[Text shown]
────
Artificial intelligence (AI) is now able to detect cognitive distortions from text messages. A new study published in PsychiatricServices, an American Psychiatric Association peer-reviewed journal, shows how AI natural language processing (NLP) can detect cognitive disorders in texts as effectively as human clinicians.
“Recent advancements in mobile phone–based mental health interventions, combined with advancements in computational methods of language analysis, have created new possibilities for developing technology-assisted interventions,” wrote the researchers from the University of Washington School of Medicine.
The American Psychological Association defines cognitive distortion as thinking, beliefs, or perceptions that are either false or flawed that can happen to all people to some degree. There are numerous ways a person’s thoughts may be inaccurate or skewed. Common cognitive distortions include all-or-nothing (polarized) thinking, always being right, jumping to conclusions, overgeneralization, magnification (catastrophizing), minimization, labeling and mislabeling, personalization, fortune telling, mental filter, disqualifying the positive, emotional reasoning, “should” statements, mental filtering, control fallacies, fallacy of fairness, fallacy of change, the Halo effect, blaming others, self-serving bias, biased implicit attitudes, and many others.
────
[Stored records]
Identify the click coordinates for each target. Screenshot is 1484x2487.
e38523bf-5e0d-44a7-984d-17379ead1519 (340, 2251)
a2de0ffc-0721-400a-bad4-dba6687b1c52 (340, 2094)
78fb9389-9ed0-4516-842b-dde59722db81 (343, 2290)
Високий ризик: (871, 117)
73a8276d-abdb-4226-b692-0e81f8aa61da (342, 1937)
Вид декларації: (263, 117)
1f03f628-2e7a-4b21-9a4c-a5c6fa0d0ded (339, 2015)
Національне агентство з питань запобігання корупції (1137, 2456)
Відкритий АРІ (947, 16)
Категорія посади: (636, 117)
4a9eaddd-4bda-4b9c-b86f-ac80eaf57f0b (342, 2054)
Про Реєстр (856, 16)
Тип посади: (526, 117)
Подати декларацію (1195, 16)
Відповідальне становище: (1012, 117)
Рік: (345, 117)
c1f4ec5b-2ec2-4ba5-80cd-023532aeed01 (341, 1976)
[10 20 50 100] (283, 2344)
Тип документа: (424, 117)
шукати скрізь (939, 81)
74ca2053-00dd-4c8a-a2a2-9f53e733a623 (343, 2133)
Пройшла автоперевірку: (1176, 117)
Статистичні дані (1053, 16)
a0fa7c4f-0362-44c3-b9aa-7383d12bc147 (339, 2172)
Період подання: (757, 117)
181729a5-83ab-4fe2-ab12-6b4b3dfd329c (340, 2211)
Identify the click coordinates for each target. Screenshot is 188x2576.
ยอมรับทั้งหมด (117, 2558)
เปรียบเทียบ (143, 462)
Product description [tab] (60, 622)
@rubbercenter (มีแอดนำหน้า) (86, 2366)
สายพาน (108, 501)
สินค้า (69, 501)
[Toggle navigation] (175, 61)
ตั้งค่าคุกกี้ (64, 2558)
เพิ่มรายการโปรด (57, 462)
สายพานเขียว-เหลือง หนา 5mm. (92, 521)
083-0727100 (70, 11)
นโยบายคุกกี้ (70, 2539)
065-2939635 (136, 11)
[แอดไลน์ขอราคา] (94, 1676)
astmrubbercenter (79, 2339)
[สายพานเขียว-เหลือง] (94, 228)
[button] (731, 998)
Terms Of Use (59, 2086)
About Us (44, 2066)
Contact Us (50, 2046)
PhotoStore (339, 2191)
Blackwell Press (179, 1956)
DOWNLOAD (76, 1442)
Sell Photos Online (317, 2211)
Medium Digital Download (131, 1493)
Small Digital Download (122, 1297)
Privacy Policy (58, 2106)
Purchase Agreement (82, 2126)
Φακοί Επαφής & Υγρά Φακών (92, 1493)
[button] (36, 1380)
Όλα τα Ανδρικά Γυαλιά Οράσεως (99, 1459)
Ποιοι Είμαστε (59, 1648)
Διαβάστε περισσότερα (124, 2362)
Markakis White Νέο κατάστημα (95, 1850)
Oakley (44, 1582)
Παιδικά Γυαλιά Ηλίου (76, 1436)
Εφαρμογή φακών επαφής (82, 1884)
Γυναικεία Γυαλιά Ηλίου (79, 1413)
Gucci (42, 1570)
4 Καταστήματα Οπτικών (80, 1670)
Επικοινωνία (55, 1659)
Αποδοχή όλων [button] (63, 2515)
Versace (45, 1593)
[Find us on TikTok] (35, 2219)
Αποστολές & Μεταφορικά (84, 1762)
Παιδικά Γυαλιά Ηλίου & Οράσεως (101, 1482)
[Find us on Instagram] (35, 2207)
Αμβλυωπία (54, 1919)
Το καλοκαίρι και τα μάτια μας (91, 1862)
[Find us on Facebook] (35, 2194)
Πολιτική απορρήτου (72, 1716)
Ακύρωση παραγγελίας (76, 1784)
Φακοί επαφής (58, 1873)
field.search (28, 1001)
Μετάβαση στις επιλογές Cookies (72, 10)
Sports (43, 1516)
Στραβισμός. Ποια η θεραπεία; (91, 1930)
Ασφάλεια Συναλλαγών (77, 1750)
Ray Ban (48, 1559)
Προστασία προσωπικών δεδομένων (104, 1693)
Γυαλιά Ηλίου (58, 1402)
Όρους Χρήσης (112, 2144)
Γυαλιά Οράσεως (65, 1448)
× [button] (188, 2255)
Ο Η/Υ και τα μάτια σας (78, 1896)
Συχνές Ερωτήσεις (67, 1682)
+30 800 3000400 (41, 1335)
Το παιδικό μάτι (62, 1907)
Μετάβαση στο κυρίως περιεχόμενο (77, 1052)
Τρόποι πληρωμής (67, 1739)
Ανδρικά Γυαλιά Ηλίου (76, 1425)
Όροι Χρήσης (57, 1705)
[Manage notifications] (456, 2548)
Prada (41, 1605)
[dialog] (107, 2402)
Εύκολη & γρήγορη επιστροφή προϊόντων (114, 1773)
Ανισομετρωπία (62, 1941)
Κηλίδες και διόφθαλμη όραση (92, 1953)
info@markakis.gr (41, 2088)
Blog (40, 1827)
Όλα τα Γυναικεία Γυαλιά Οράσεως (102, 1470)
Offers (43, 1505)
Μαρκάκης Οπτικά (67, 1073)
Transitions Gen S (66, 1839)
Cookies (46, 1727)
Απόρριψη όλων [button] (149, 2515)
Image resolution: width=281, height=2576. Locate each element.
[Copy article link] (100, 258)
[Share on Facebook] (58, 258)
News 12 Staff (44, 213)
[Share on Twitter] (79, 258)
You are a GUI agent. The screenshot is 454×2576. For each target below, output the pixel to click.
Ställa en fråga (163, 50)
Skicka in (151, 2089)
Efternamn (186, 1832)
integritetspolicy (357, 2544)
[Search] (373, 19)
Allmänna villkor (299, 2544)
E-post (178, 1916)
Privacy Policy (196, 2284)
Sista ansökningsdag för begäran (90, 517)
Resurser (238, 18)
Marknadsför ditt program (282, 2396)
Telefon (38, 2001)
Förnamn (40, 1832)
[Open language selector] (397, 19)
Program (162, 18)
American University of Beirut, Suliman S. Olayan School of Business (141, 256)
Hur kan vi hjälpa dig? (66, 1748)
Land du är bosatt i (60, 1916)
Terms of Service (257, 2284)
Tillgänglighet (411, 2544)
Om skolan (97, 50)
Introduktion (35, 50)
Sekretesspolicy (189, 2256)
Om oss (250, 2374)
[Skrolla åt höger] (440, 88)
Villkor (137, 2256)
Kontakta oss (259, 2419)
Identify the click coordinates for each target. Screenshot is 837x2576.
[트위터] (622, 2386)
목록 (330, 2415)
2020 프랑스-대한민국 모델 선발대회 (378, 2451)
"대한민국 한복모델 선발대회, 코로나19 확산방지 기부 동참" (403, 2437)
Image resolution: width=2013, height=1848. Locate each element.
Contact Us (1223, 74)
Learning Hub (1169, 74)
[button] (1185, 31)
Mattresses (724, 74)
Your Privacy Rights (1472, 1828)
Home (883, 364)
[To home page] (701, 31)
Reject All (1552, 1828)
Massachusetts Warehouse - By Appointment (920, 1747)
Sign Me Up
────
[Exercise aim]
Can you retype the passage from the article on AI detecting cognitive distortions, starting with "Artificial intelligence (AI)" and going on through "School of Medicine.", without changing a word?

[Written answer]
Artificial intelligence (AI) is now able to detect cognitive distortions from text messages. A new study published in PsychiatricServices, an American Psychiatric Association peer-reviewed journal, shows how AI natural language processing (NLP) can detect cognitive disorders in texts as effectively as human clinicians.
“Recent advancements in mobile phone–based mental health interventions, combined with advancements in computational methods of language analysis, have created new possibilities for developing technology-assisted interventions,” wrote the researchers from the University of Washington School of Medicine.